Un bras de fer interminable
Après un exercice 2011 fastidieux, Renault est vite rattrapé par la conjoncture l'année suivante. Les premiers signes d'un effondrement apparaissent dès le 1er trimestre 2012, au cours duquel les ventes du groupe au losange chutent de 11,9 %. Puis viennent les résultats du second trimestre, encore plus alarmants. À ce moment précis, les dirigeants du constructeur craignent le pire et étudient toutes les options envisageables pour se sortir de cette situation délicate. Le mot « crise » revient de plus en plus dans leurs arguments, un terme qui évoque forcément des mesures drastiques pour les salariés. Les épisodes douloureux de 1997 restent encore très présents dans leur mémoire. Les réactions des employés vis-à-vis d'un possible projet de licenciement ou de plan social annoncé par Renault en juin 2012 ne se font pas attendre. À peine dévoilé, le programme en question essuie les critiques des principaux syndicats, à commencer par la très puissante FO, épaulée par la CFE-CGC et la CGT. Commencent alors neuf mois de négociations, de pressions, voire même de joutes verbales entre les cadres de la firme, les commissaires d'État – l'actionnaire majoritaire — d'un côté, et les différents organes de représentation du salariat, de l'autre. La signature d'un compromis en mars 2013 met fin au long bras de fer mettant aux prises Renault et ses salariés.
Que dit l'accord ?
La lecture finale de l'accord montre plusieurs concessions faites par les deux camps. On ne sait pas comment ils en sont arrivés là, l'essentiel c'est de comprendre ce que représente cette entente pour les salariés de la firme au losange, l'industrie automobile française et l'économie en général. D'où l'intérêt de s'y pencher de plus près. Concrètement, l'accord de compétitivité de Renault tourne autour de six points majeurs. Comme l'ont martelé les principaux syndicats des salariés, aucune usine du constructeur ne sera fermée d'ici 2016. La marque s'engage même à maintenir un niveau de production élevé, soit 710 000 voitures assemblées chaque année en France, dont 630 000 modèles Renault. À l'horizon 2020, ce plancher devrait être relevé à 820 000 exemplaires.

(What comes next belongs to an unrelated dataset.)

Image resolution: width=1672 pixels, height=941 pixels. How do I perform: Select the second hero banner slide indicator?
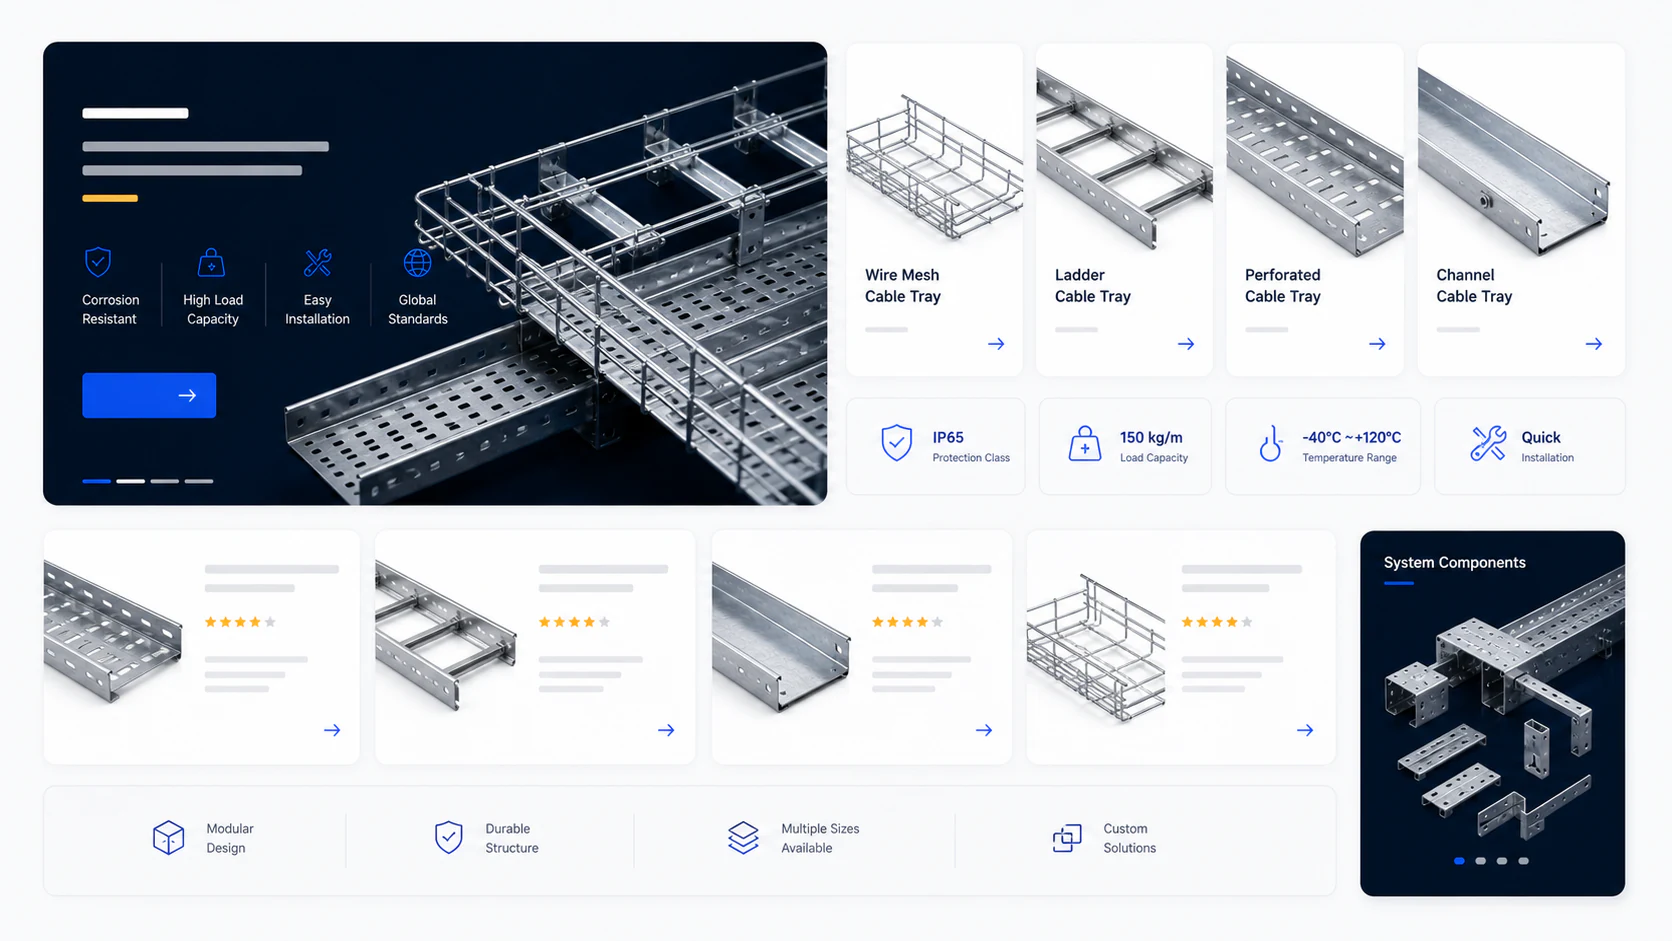131,481
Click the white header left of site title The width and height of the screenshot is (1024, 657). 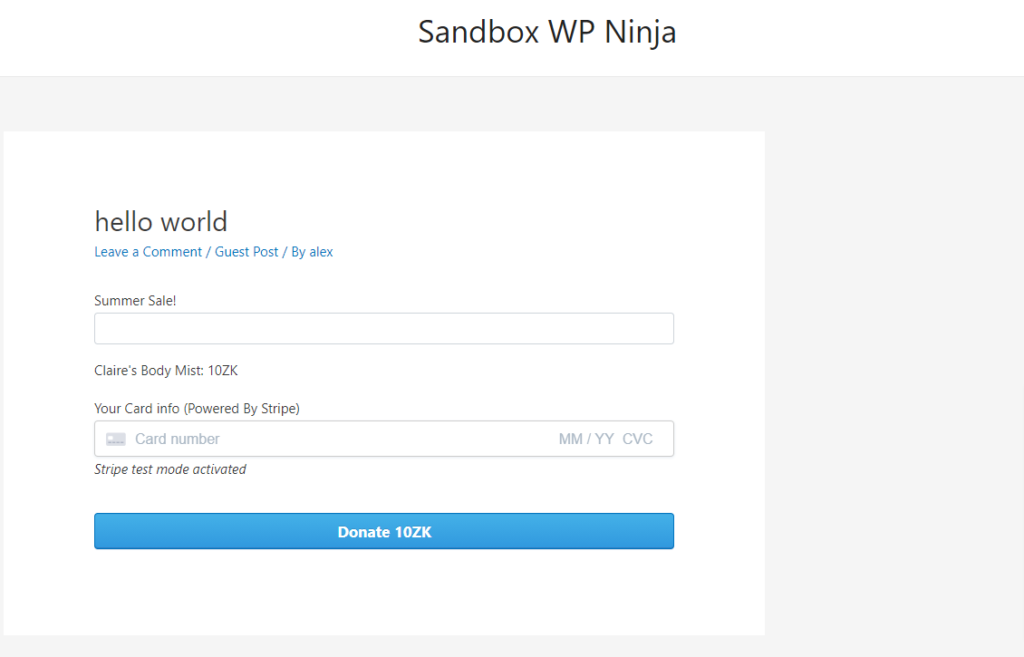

En contrepartie du maintien en fonction de toutes les usines du constructeur, les salariés acceptent de geler leur salaire en 2013. Le troisième point confirme la poursuite de la décrue des effectifs, l'objectif principal étant d'alléger de 15 % le personnel du groupe d'ici 2016. La réduction de l'effectif ne se fera pas par voie de licenciement ; les deux parties ont préféré miser sur les départs naturels – au nombre de 5 700 entre 2013 et 2016 – et sur la dispense d'activité de certains profils, une exception qui touche environ 1800 salariés sur la même période. Ces départs engendreraient une économie de 400 millions d'euros, selon les estimations officielles.
Autre pilier de l'accord, la mobilité des salariés entre les sites sera facilitée. Les dirigeants pourront organiser des transferts de mains d'œuvres entre les usines du constructeur afin d'harmoniser le rythme de production de tous les sites. Seuls les employés volontaires seront concernés par cette mesure. Le cinquième point impose les 35 heures de travail effectif à tous les salariés du groupe. Cette disposition n'a jamais été respectée à la lettre par certains ouvriers. Des usines perdront en conséquence quelques jours de RTT après l'instauration de cette nouvelle norme. Le dernier point concerne uniquement le directeur général de Renault, Carlos Ghosn : en attendant l'éclaircie de la situation, il promet de renoncer à près d'un tiers de la part variable de ses émoluments en 2013.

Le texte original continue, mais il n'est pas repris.